Judgment handed down in High Court case Kulkarni v Gwent Holdings Ltd & Anor [2024] EWHC 1357
Justin Higgo KC and Tom Braithwaite appeared for the successful First Defendant, Gwent Holdings Ltd, in Kulkarni v Gwent Holdings Ltd & Anor [2024] EWHC 1357. By his judgment, Richard Farnhill, sitting as Deputy Judge of the High Court, rejected Dr Kulkarni’s claim to been entitled to trigger a contractual right in a shareholders’ agreement so as to compulsorily acquire Gwent’s shares in a private hospital, which Gwent had saved from insolvency by its investment. The pre-emption right in issue was dependent upon the commission of a ‘material or persistent breach’, which, if capable of remedy, had not been remedied following service of a notice to remedy. On the basis that Gwent had committed certain breaches of the shareholders agreement which it had admitted were repudiatory in nature, Dr Kulkarni had sought to argue that such repudiatory breaches were, by their nature, necessarily incapable of remedy. He based that argument on the proposition that repudiatory breaches are treated as being incapable of remedy at common law, inasmuch as a party in breach who has committed a repudiatory breach cannot deprive the innocent party of his right to make an election to affirm the contract or bring it to an end: Bournemouth University Corporation v Buckland [2010] EWCA Civ 121.

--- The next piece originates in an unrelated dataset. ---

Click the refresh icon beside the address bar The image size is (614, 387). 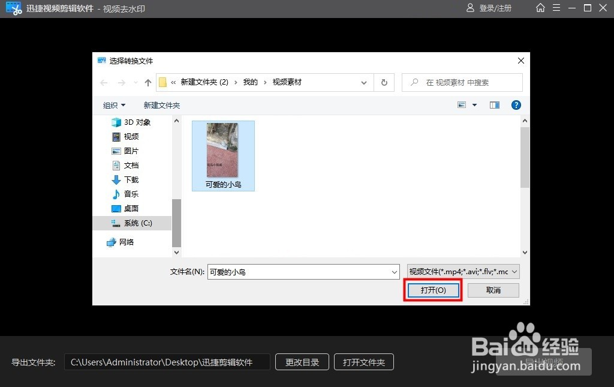[384, 82]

The Judge rejected that argument. He noted that the Court of Appeal had, on at least two separate occasions, assumed that a breach of contract that was repudiatory in nature might be capable of remedy for the purposes of such a contractual provision (Crane Co v Wittenborg (AS) (unreported 21 December 1999) and Force India Formula One Team Ltd v Etihad Airways PJSC [2010] EWCA Civ 1051), and the Judge accepted Gwent’s argument that Dr Kulkarni was advancing a ‘false equivalence’ between the position under the contract and the rule at common law. He further held that where, as in the present case, Dr Kulkarni contended that he was unable to accept a repudiatory breach so as to bring a multi-party contract to an end, and in any event had elected to affirm in order to rely upon the contractual right of compulsory acquisition, the fact that a breach was repudiatory in nature did not render it incapable of remedy. Accepting Gwent’s submission that the test for whether a breach was capable of remedy was essentially a forward-looking and practical test, he held that that the breaches alleged were remediable, and had in fact been remedied by Gwent.
Justin Higgo KC and Tom Braithwaite were instructed by Ed Husband and Frankie Bristow of VWV Solicitors.